Quant aux trois monstres de l’affaire, les voilà dûment distribués ! Le très endurant Andreas Schager déploie une puissance renversante qui semble ne rien lui coûter. Son Siegfried permet donc à la fosse de s’exprimer plus librement qu’elle le ferait avec un autre ténor. La scène de la forêt est l’occasion d’une halte dans la performance sonore, et fait apprécier un grand musicien [lire nos chroniques de Götterdämmerung, Gurrelieder, Daphne, Das Lied von der Erde, Die ägyptische Helena, puis de Siegfried à Madrid et à Bayreuth]. On le vit en Fasolt, puis en Hunding, et la voici endossant le noir dessein d’Hagen : l’excellent Mika Kares prête au vengeur une basse imposante, à la fois massive et très lyrique, qui domine le plateau [lire nos chroniques de Der fliegende Holländer, Amleto, La favorite, La bohème, Simon Boccanegra, Agrippina et Le château de Barbe-Bleue]. Le soprano Anja Kampe poursuit sa quête de Brünnhilde avec intelligence, ne cherchant pas à faire valoir d’autres qualités que les siennes.
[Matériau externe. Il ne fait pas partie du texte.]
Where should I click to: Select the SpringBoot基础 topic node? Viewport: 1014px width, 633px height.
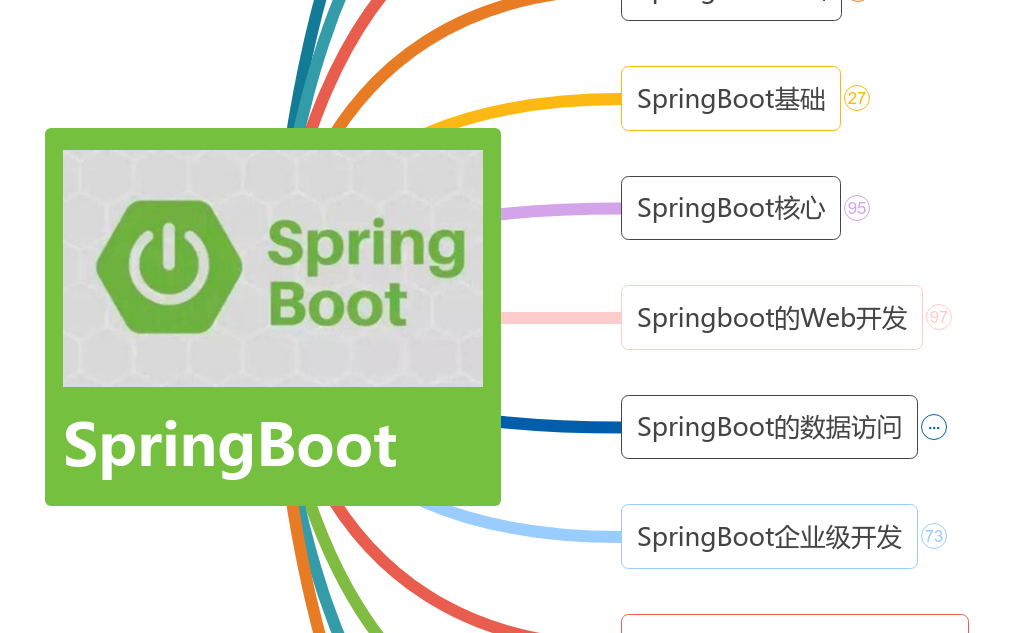coord(730,98)
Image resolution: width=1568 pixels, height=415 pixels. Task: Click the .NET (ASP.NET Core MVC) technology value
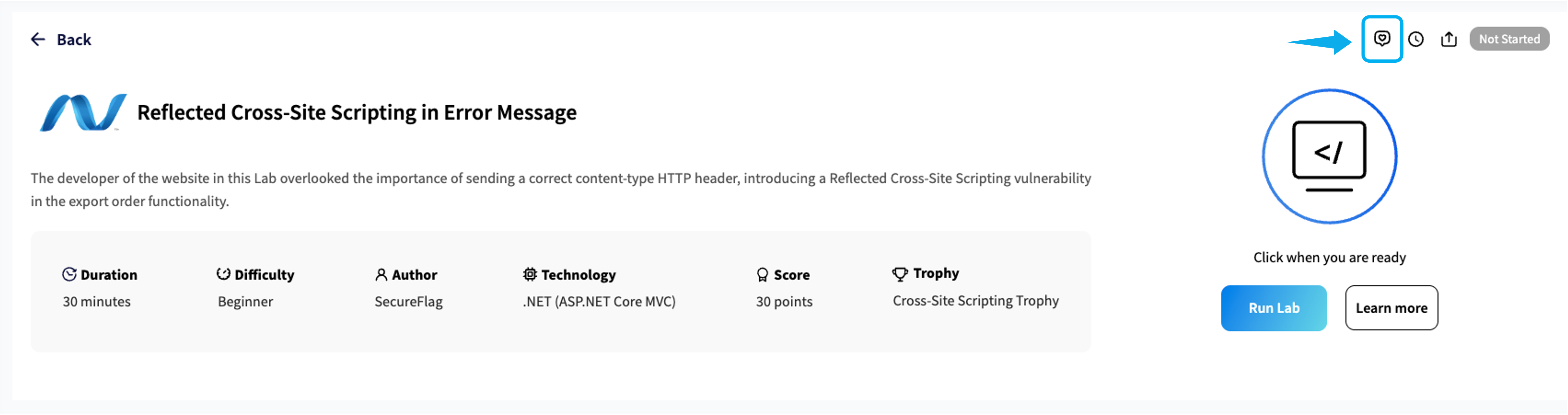click(599, 301)
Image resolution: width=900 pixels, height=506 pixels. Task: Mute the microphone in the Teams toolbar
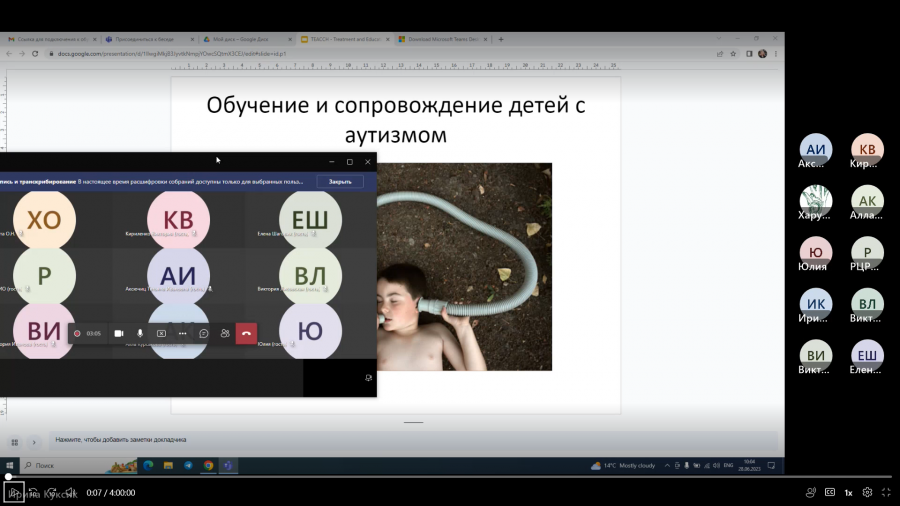click(140, 333)
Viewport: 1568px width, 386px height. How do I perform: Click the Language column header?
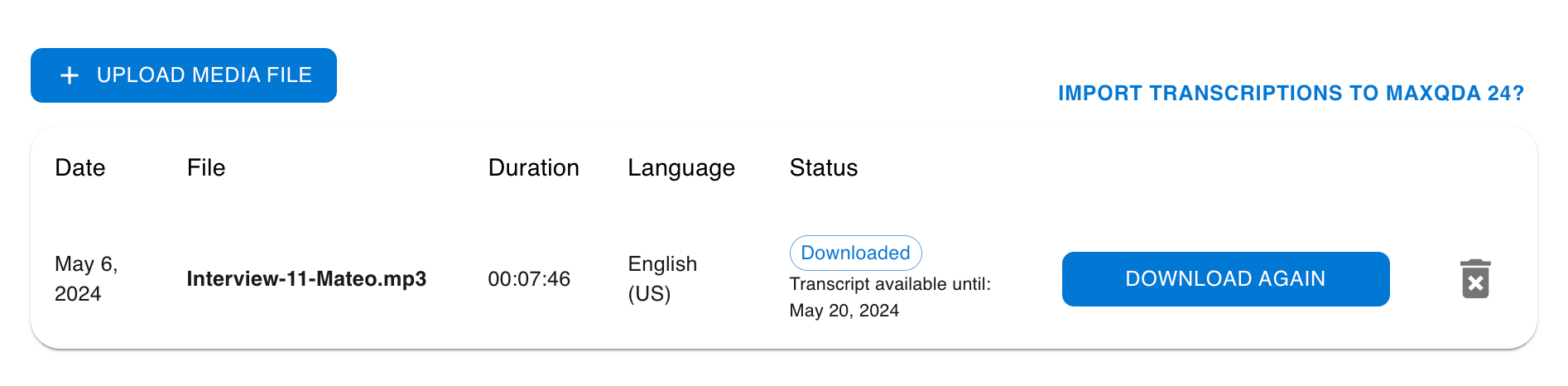pos(681,168)
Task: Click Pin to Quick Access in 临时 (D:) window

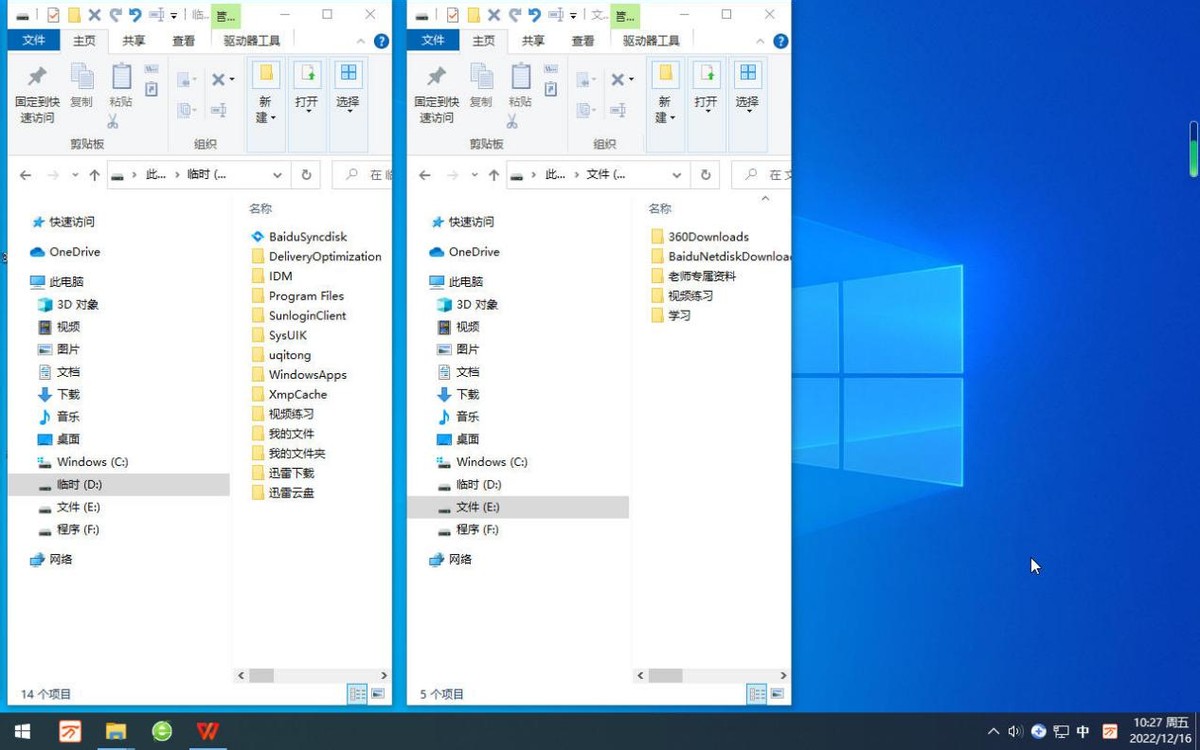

Le chant est expressif, un peu cérébral par endroits, mais toujours touchant [lire nos chroniques de Der fliegende Holländer à Munich et à Milan, Fidelio à Baden Baden et à Munich, Parsifal à Barcelone, Berlin, Vienne et Paris, Die Gezeichneten, enfin de Die Walküre à Paris, Bayreuth et Budapest]. L’ultime adieu est remarquablement mené.

La maladie neurologique de Daniel Barenboim n’a pas permis qu’il vînt diriger le Ring qu’il avait organisé pour son quatre-vingtième anniversaire. Il est revenu à Christian Thielemann de tenir la baguette au pupitre de la Staatskapelle Berlin sur la totalité de ce cycle. En engageant ce grand chef wagnérien [lire nos chroniques de Rienzi, Parsifal, Der fliegende Holländer, Tristan und Isolde, Lohengrin à Dresde et à Bayreuth, enfin Die Meistersinger von Nürnberg] et patron du Bayreuther Festspiele, l’institution ne prenait pas de risque, ce que confirmèrent les soirées précédentes [lire nos chroniques de Das Rheingold, Die Walküre et Siegfried]. Tout en se révélant, une fois de plus, un véritable chef-chanteur, Thielemann surpasse ses propres enregistrements de l’œuvre – avec le Festival de Bayreuth (Opus Arte, 2009) puis avec la Wiener Staatsoper (Deutsche Grammophon, 2013), livrant des interludes au grand souffle et soignés dans chaque trait. La lenteur qu’il a choisi pour ce Crépuscule des dieux a pu surprendre, car elle n’est pas au goût du jour. Pourtant, elle permet de profiter pleinement d’une partition qui raconte à elle seule tout le mythe, et cela, c’est un avantage considérable. La richesse de la texture générale, le soin apporté au voyage des thèmes, l’extrême noirceur du climat global tiennent en haleine jusqu’à une terrible fin du monde.

Le risque de l’entreprise résidait ailleurs, et le lecteur qui suit notre feuilleton aura bien compris où. Les options scéniques de Dmitri Tcherniakov purent tenir, quoique difficilement, jusqu’à la dernière note de Siegfried, même au prix d’une relative exaspération du public et de la critique. Elles ne tiennent plus du tout dans Götterdämmerung où elles font uniquement figures de contorsions. Le centre de recherches comportementales E.S.C.H.E court à sa perte – et alors ? Son équipe de cadres favorise des échanges sportifs hors des bureau – soit. C’est lors d’une partie de basket-ball que Siegfried est tué par Hagen – mettons… Et qu’en est-il de l’anneau, le fameux anneau ? Peu importe, ce n’est pas le sujet du metteur en scène qui s’emploie clairement à raconter autre chose, sans s’encombrer de la mythologie wagnérienne. Lui fallait-il donc accepter de réaliser un Ring ? La question reste ouverte.